UKElectionNarratives: A Dataset of Misleading Narratives Surrounding Recent UK General Elections

The presented paper introduces a significant advancement in the detection and analysis of misleading narratives during electoral processes, focusing on the United Kingdom's 2019 and 2024 general elections. The researchers developed UKElectionNarratives, a dataset aimed at understanding the proliferation and impact of deceptive narratives that could influence voter perception and electoral integrity.

Data Construction and Methodology

The paper outlines the creation process of UKElectionNarratives, which encompasses three main phases: tweet collection, filtering using language models, and human annotation. The dataset consists of 2,000 annotated tweets, carefully selected based on retweet frequency and alignment with misleading narrative classifications as determined by three different LLMs, specifically gemma 2, Llama-3.1, and Mistral-7B. Such pre-filtering allowed for optimal human annotation, streamlining annotators’ efforts towards the tweets most likely containing misleading narratives.

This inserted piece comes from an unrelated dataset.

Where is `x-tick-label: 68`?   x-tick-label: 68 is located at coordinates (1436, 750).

An important contribution is the multi-level narrative taxonomy developed from a comprehensive literature review and brainstorming sessions with experts. It categorizes narratives into 10 super-narratives, such as Distrust in institutions and Anti-EU sentiments, and 32 specific narratives, providing a robust framework for annotation and subsequent analysis.

Empirical Findings

The statistical analysis of UKElectionNarratives reveals an uneven distribution of narratives, with Distrust in institutions and Distrust in democratic systems emerging as recurring themes across both elections. This emphasizes the persistent skepticism and concern regarding electoral processes and the integrity of democratic institutions.

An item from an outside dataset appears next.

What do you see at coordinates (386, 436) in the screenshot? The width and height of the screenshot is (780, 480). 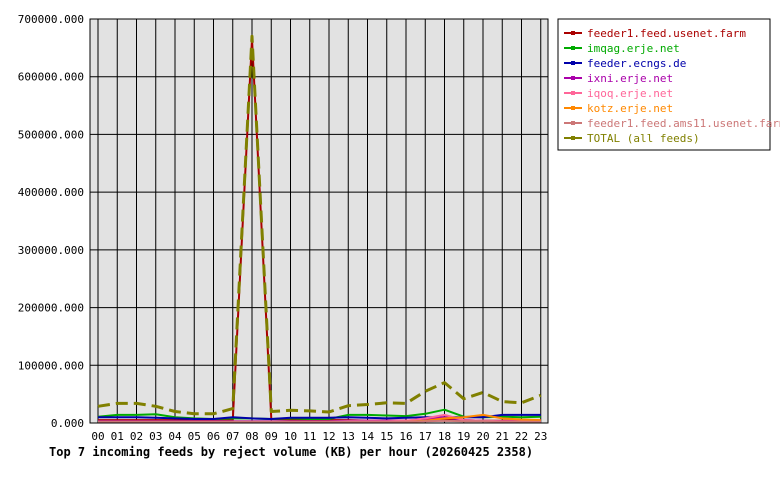 I see `x-tick-label: 15` at bounding box center [386, 436].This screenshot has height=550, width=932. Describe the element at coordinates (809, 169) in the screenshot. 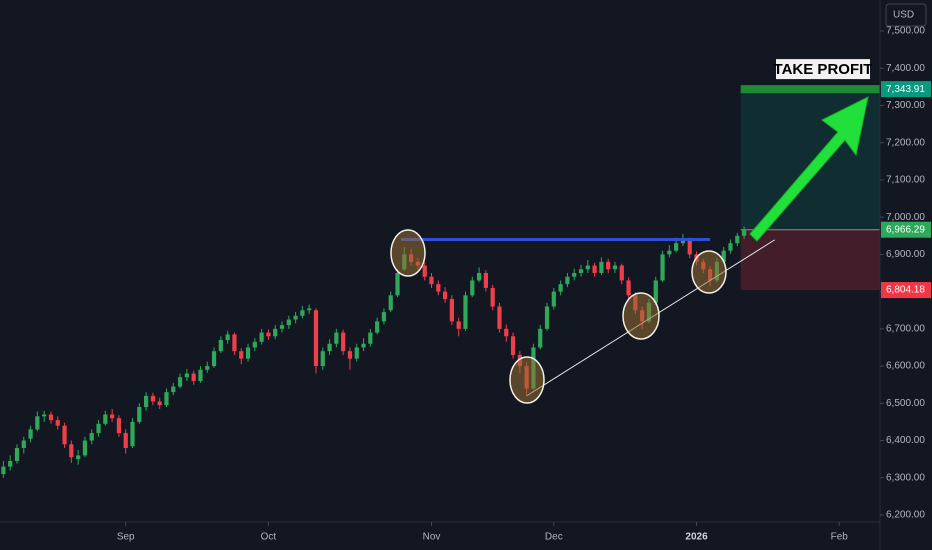

I see `arrow` at that location.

Using BERTopic, researchers identified and labeled key topics within the corpus, which, when mapped to annotated narratives, demonstrated thematic consistency across election periods. Notably, issues surrounding national policies, immigration, and gender rights dominated the discourse, showcasing how certain themes persist in influencing public opinion over time.

Benchmarking Narrative Detection Models

The study evaluated various narrative detection models, including basic classifiers, PLMs like RoBERTa, and LLMs such as GPT-4o, employing zero-shot and few-shot setups with narrative descriptions to optimize performance. Findings indicate that GPT-4o models outperform PLMs, with zero-shot configurations enhanced by narrative descriptions yielding the highest detection accuracy. These results underscore the efficacy of LLMs in handling diverse and subtle linguistic cues associated with misleading narratives.

Implications and Future Work

The implications of this research are multifaceted, offering significant utility in automatic annotation and construction of new datasets for European elections, enhanced misinformation analysis, and fostering media literacy. Moreover, the theoretical framework set by the narrative taxonomy and the results from narrative detection models hold potential for broader applications in the AI domain, such as automated content moderation and advancing our understanding of political communication.

The paper acknowledges limitations related to potential annotator bias and dataset size, highlighting future work in data augmentation and model enhancement. Additionally, expanding the narrative taxonomy to encompass emerging narratives in different cultural contexts could improve its relevance and applicability.

In conclusion, UKElectionNarratives provides a valuable resource for studying election-related misinformation, supporting the development of tools and methodologies to counteract the spread of deceptive narratives, thus contributing to preserving democratic integrity and promoting informed public discourse.